It’s full on CIFF-apalooza here at Fast Forward Weekly, and that includes Screen Grabs. Switching it up from the usual format, this week’s column narrows its focus to trailers for films at the 2012 fest. I’ve mentioned several of these titles before, and many of them will be featured in more detail in the issue that hits the stands tomorrow. In the meantime, enjoy the sneak peek!
Beauty is Embarassing
Wayne White is the puppet master behind Pee-wee’s Playhouse and the source of some of the ’90s most unforgettable imagery. This documentary follows his pre- and post-Pee-wee path into the world of music videos, TV and “legitimate” art, with testimonials from Mark Mothersbaugh, Matt Groening and more. Let the cartoon begin!
On the opposite end of the spectrum, the latest opus from movie-nerd fave Michael Haneke is a (slow) moving portrait of love battling against the tests of time. After winning the director his second Palme d’Or award at this year’s Cannes festival (following his jaw-dropping 2009 film The White Ribbon), Amour has polarized critics, but looks to be another singular work from a modern master.
Rebelle (War Witch)
For another kind of love story altogether, Rebelle tells the tale of a teenaged survivor in the Sub-Saharan war zone, and the boy she meets amidst the chaos. After escaping the clutches of her captors, young Komona earns the title of “war witch” and becomes a beacon of hope with an AK-47. Not for the faint of heartstrings.

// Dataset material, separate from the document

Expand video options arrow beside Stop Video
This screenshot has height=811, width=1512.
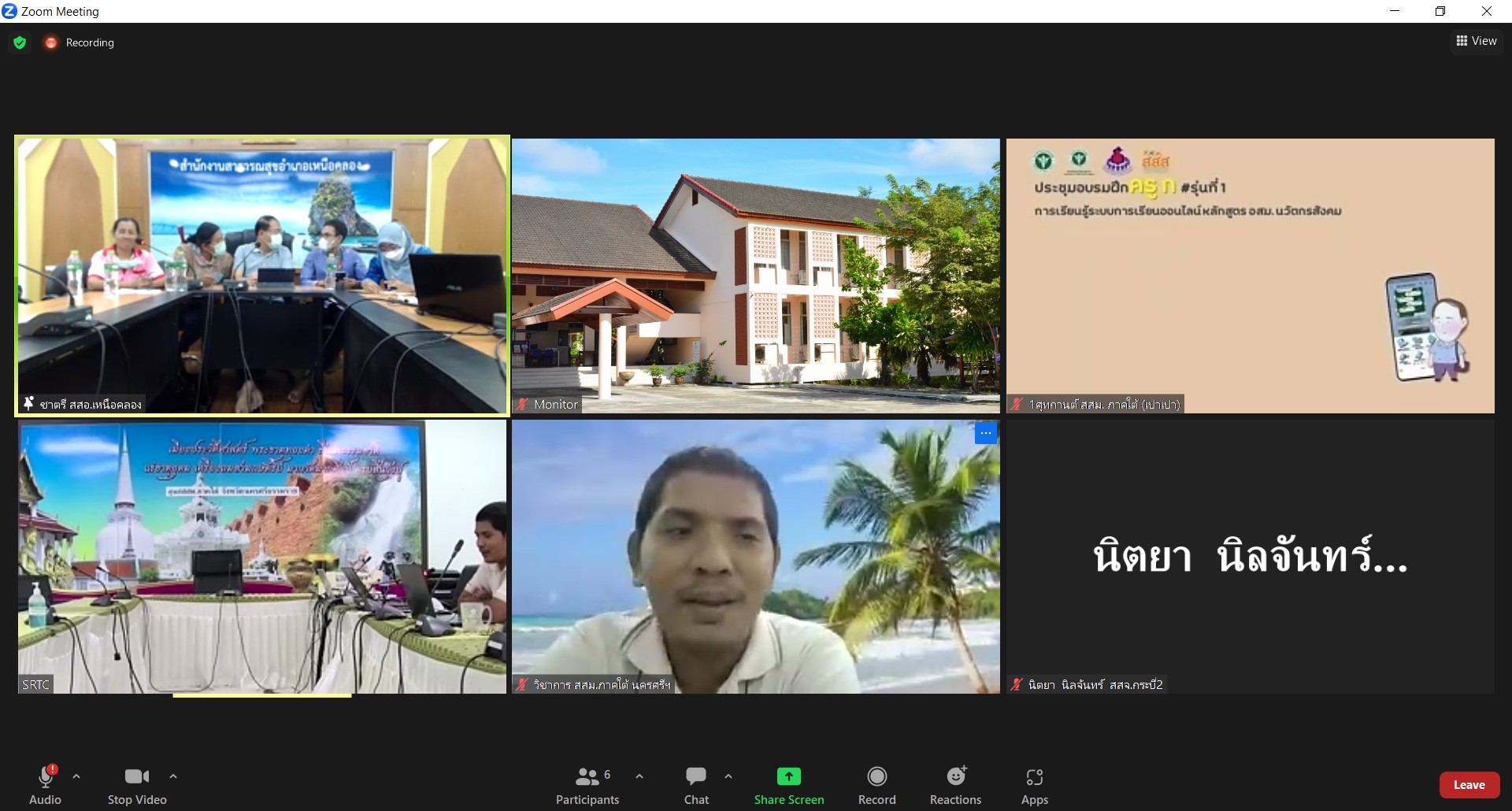[173, 776]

This 2012 Palme d’Or runner-up and the first film from director Leos Carax in a decade looks gloriously bonkers. Once again casting his face-mugging muse Denis Lavant as the shape-shifting lead, Holy Motors also features the supporting cast of Eva Mendes, Kylie Minogue and famed French actress Edith Scob (Eyes Without A Face). File under: nightmare fuel.
Pitch Black Heist
Of the short film selections at CIFF this year, the “Crime Wave” series sounds like the best bet. This stylish heist flick starring Michael Fassbender is definitely the main draw, but the rest of the titles from Kenya, Romania, Italy, Brazil and the U.S. should also offer a range of quick hits.
Gael Garcia Bernal plays the skateboarding ad exec whose 1990 campaign helped end the totalitarian reign of Augusto Pinochet (true story, bro). Shot on analog with a throwback 4:3 aspect ratio, NO seamlessly blends new and old archival footage from the volatile time in Chile’s recent history. Sadly, there doesn’t seem to be a trailer with subtitles, but the screening will include them for those who don’t speak Spanish.
In the hallowed tradition of Shaun of the Dead, this creature feature from Ireland suggests an interesting tactic: The only way to stop the monsters is to get soused. That might be the best method for watching it as well. Sláinte!
Fix – The Ministry Movie
I have to admit that my appreciation of Ministry is limited to the band’s early singles and first album With Sympathy during its short-lived synth-pop era. Nonetheless, this rock doc still looks like an entertaining glimpse at the Industrial metal mainstays and the subculture surrounding their ’80s/’90s heyday. If you ever blasted The Mind Is A Terrible Thing To Taste to piss of your parents, this one’s for you.
From the CIFF website: “A dead soldier is brought back to life as a cyborg to fight hordes of Nazi demons alongside a ragtag band of adventurers in a dystopian future.” I’d call it Blade Runner meets Inglorious Basterds with the special effects of Birdemic. Made in Winnipeg. Need I say more?